NewsMax then follows it by repeating the hair-splitting defense of the remark -- "she didn't say that she wanted to kill Murtha, she'd didn't say that she thought he should be killed, and she didn't say that she thought Murtha should have been fragged" -- by the conservative blogger who first reported the remarks, who then wrote: "Is that hair splitting?"
We're so confused. Is NewsMax really that desperate to defend Coulter?
About Those Double Standards... Topic: NewsBusters
NewsBusters writers have expressed concern over alleged "double standards." But they mislead and show their own double standards by doing so.
In a June 16 post, Warner Todd Huston complained that it took "nearly a month" for the House of Representatives to oust Rep. William Jefferson from the House Ways and Means Committee, while Sen. Trent Lott was "taken out as majority leader in a mere 15 days" after making a "supposedly racist" comment regarding Strom Thurmond.
But the two situations are not analogous. The action against Jefferson was taken by his fellow congressmen and led by his fellow Democrats; Lott resigned voluntarily without official action being taken against him.
While Huston recounts Lott's comment, he downplays it as "supposedly racist" and a "silly little comment" without offering the context of why it was considered "supposedly racist." As most people know, when Lott said that "we wouldn't have had all these problems over all these years" if Thurmond was elected president in 1948, Huston doesn't note that in 1948, Thurmond was running on a segregationist ticket.
Huston also oddly claims that an Associated Press article's noting that the House action against Jefferson was "unprecedented" was tantamount to defending him: "In fact the whole article is couched in the flavor of how badly kindly ‘ol Mr. Jefferson is being treated by all those mean folks in the House."
And, in contrast to Democrats leading the action to strip Jefferson of his committee seat, the ConWeb was defending Lott and downplaying and mitigating his statement (not to mention twisting the words of a Democratic senator as a distraction). Perhaps Huston ought to look into that double standard.
(And we also found it sadly amusing that a commenter who pointed some of this out in the thread on this item was immediately attacked as a "leftist Jew-hating shill.")
Another June 16 post, by Greg Sheffield, highlights a NewsMax item by Steve Malzberg complaining that Coulter's violence-inciting comments have received much more play in the "liberal press" than an obscure trade publication columnist's suggestion to Coulter: "Would it kill you to do us all a favor and kill yourself?" To which Sheffield adds: " think the double standard extends beyond just Coulter."
Ironically, Sheffield posted this about the time it was revealed that Coulter said that Rep.
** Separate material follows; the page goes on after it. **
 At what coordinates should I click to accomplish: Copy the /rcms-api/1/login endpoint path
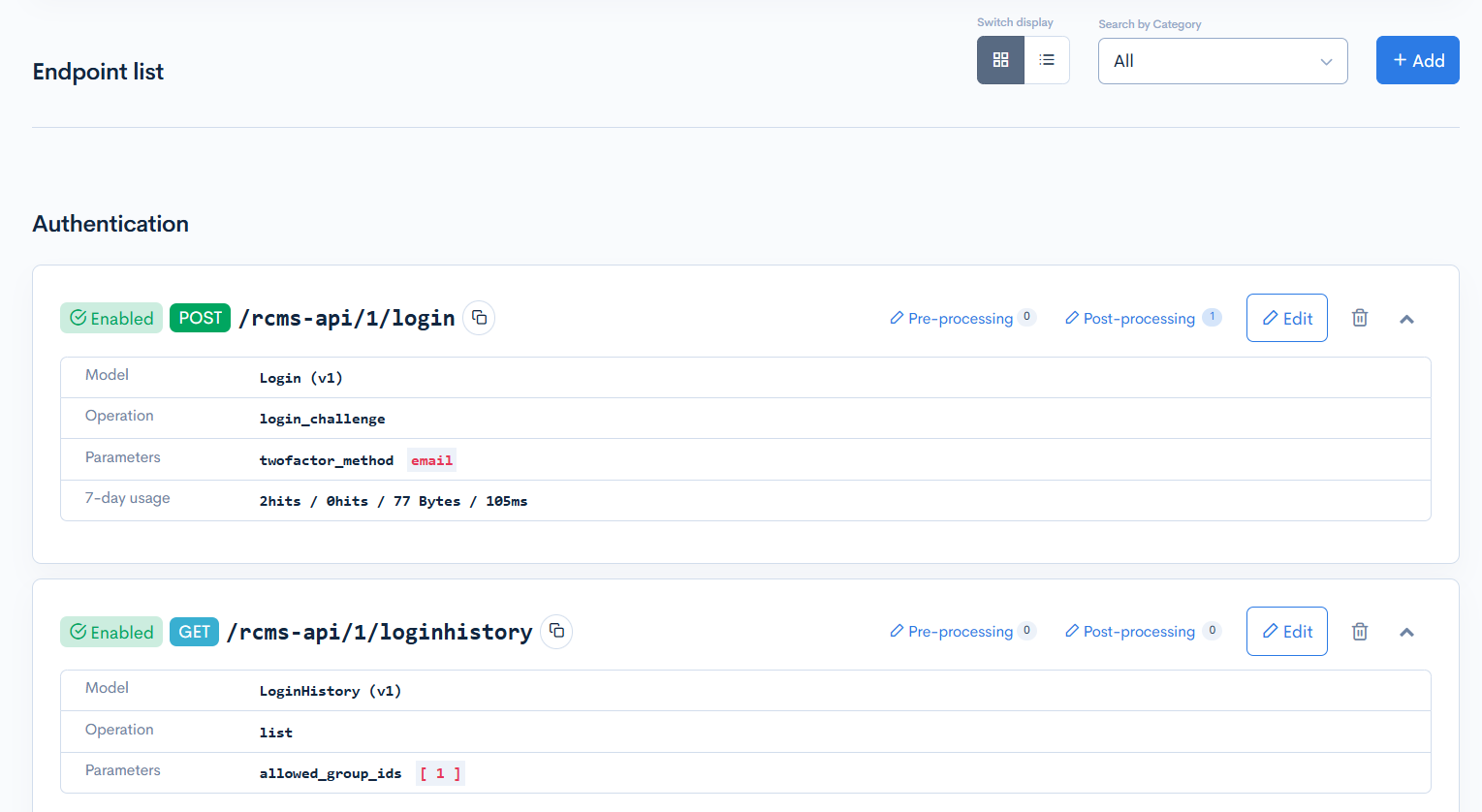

Jack Murtha is "[t]he reason soldiers invented fragging."
If you're going to denounce a columnist who urged that Coulter kill herself, shouldn't you also denounce Coulter herself for encouraging violence against a congressman (or encouraging the poisoning of a Supreme Court justice)? Given the fact that Coulter makes these statements without impunity, isn't it hypocritical to bash someone else who engages in the same level of rhetoric?
Unsurprisingly, no concern has been raised thus far at NewsBusters over Coulter's statement. Do that, Mr. Sheffield, and then perhaps you can credibly attack others doing the exact same thing.